TEXTE CITÉ:
Madame la garde des Sceaux,



Lors de la présentation du budget de la justice pour l’année 2013, le 28 septembre dernier, vous avez indiqué à propos de la justice civile qu’« une réflexion était bien engagée à propos des périmètres du contentieux et d’une amélioration de la carte judiciaire, et qu’il y aurait des propositions ».



Devant le Sénat, le lundi 1er octobre, vous avez déclaré : « Nous réfléchissons à un tribunal de première instance, en mettant toutes les options sur la table : (…) simplement regrouper les tribunaux d’instance et les tribunaux de grande instance, ou y inclure les conseils de prud’hommes, les tribunaux de commerce (…) ».



Ces propos nous ont vivement inquiétés dans la mesure où nous souhaitons être associés au plus tôt à cette réflexion, et non être consultés en fin de parcours sur un projet déjà bouclé. Votre cabinet nous avait d’ailleurs annoncé la création d’un groupe de travail au sujet du « périmètre TI–TGI » que nous attendons toujours.

MATÉRIEL FOURNI:
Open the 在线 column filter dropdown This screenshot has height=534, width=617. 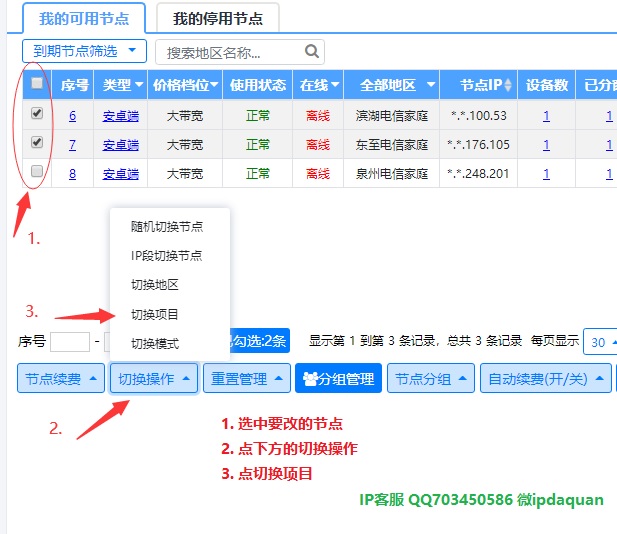[320, 85]
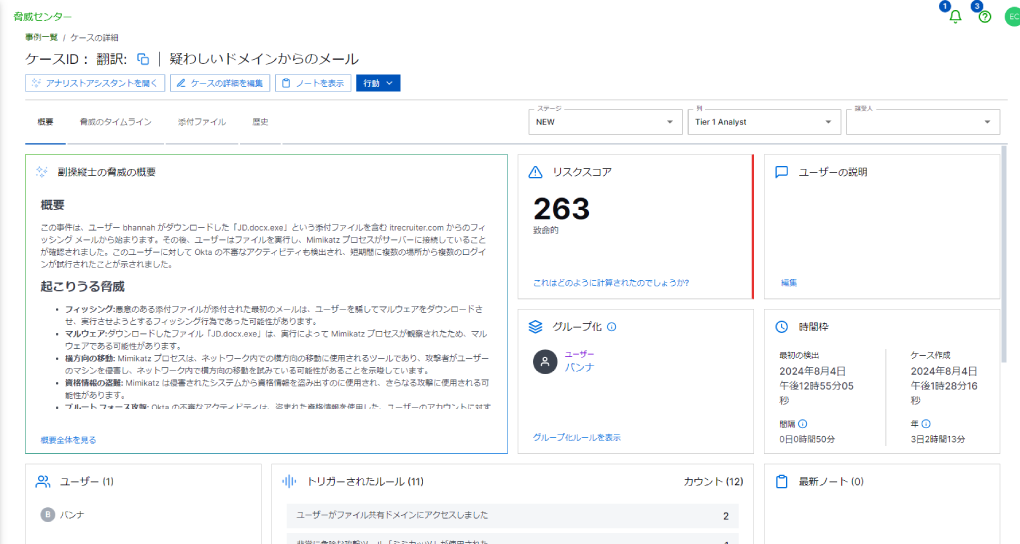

CONSIGNE: Rédigez la suite de la lettre à la garde des Sceaux sur la réforme de la carte judiciaire, en reprenant juste après sa dernière phrase.

CORRIGÉ:
Notre souci est d’autant plus vif que la création d’un tribunal de première instance suscite bien des inquiétudes et des interrogations.



En premier lieu, comment pourrait-elle se faire sans impliquer une nouvelle refonte de la carte judiciaire, un certain nombre de tribunaux d’instance étant situés dans une ville différente du tribunal de grande instance ?



Que deviendront alors les justiciables de ces juridictions rescapées du saccage résultant de la réforme Dati ? La création de

« chambres détachées » ne peut raisonnablement être envisagée comme une alternative viable, le contexte de pénurie risquant de conduire rapidement les chefs de juridiction à supprimer les « audiences foraines » et à rapatrier les personnels au motif d’une gestion plus « rationnelle »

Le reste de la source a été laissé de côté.